7) Obama got our attention off BP for a day, and a bad day it was, as the spill regushed this morning in greater volume, so to speak. His speech was fine — if one ignores the usual serial invocation of “I”, “me,” and “my” that we’ve become accustomed to, as the president tries to radiate authority with first person pronouns rather than common sense reality.

The tragedy of all this? There was a way for McChrystal to have expressed his frustration that would have done himself and the nation a lot of good: write a letter warning of the problems, then when it was not acted upon, formally resign and express the reasons for such a departure.
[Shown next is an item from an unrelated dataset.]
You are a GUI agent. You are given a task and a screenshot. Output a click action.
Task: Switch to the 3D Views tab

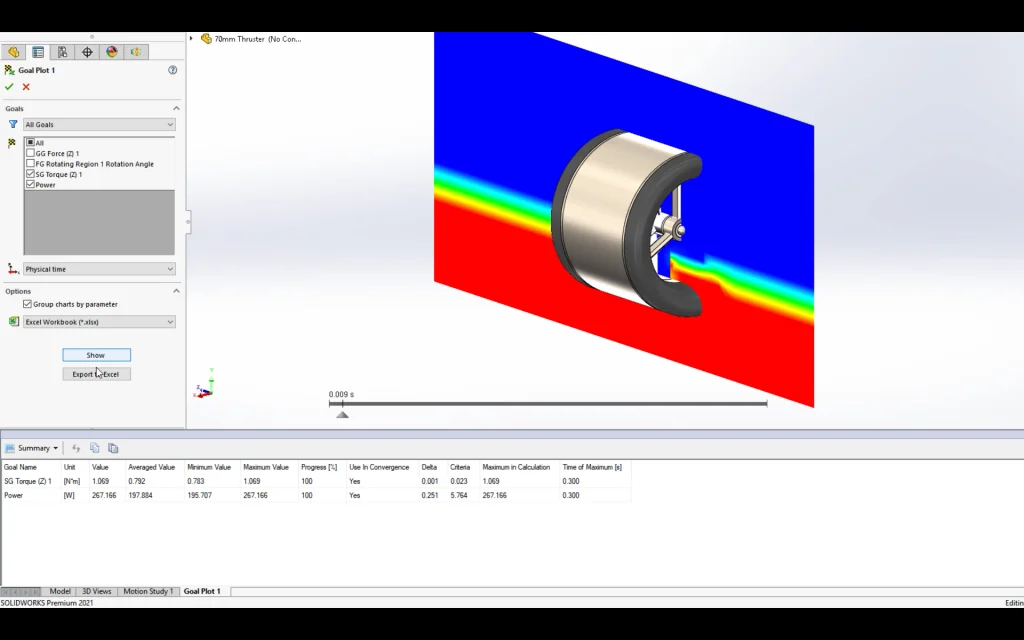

McChrystal was apparently at a point anyway where something was going to blow up, so why not have gone out with dignity and with a lesson for the nation, rather than being dry gulched by Rolling Stone and playing right into the hands of those like Jones, Eikenberry, and Holbrooke?

9) David Petraeus had earned a much needed respite with the CentCom command. Yet here we go again calling on his talents, after his recent brush with cancer and his fainting spell. The odds are against Petraeus this time; but I remain hopeful for this reason: if Petraeus cannot win Afghanistan, then it is not winnable for Americans. And I tend to think it is very winnable, if Obama cuts out the withdrawal talk, keeps his differences with Karzai private, gives Petraeus free rein, and brings in someone like Crocker on the diplomatic side. Right now we must have only the best. A General Mattis at CentCom would do wonders. A Crocker/Petraeus/Matthis team would be like finally getting Grant/Sherman in control. (Yes, I know, we have a verbose Edward Everett, not an insightful Lincoln in charge.)

Petraeus is our modern Belisarius, which both encourages and scares me because such talents do everything for us and are, in the end, treated very poorly for their efforts. I hope the final chapter with Petraeus ends better than Justinian’s treatment of the one general who gave him victory when defeat was certain.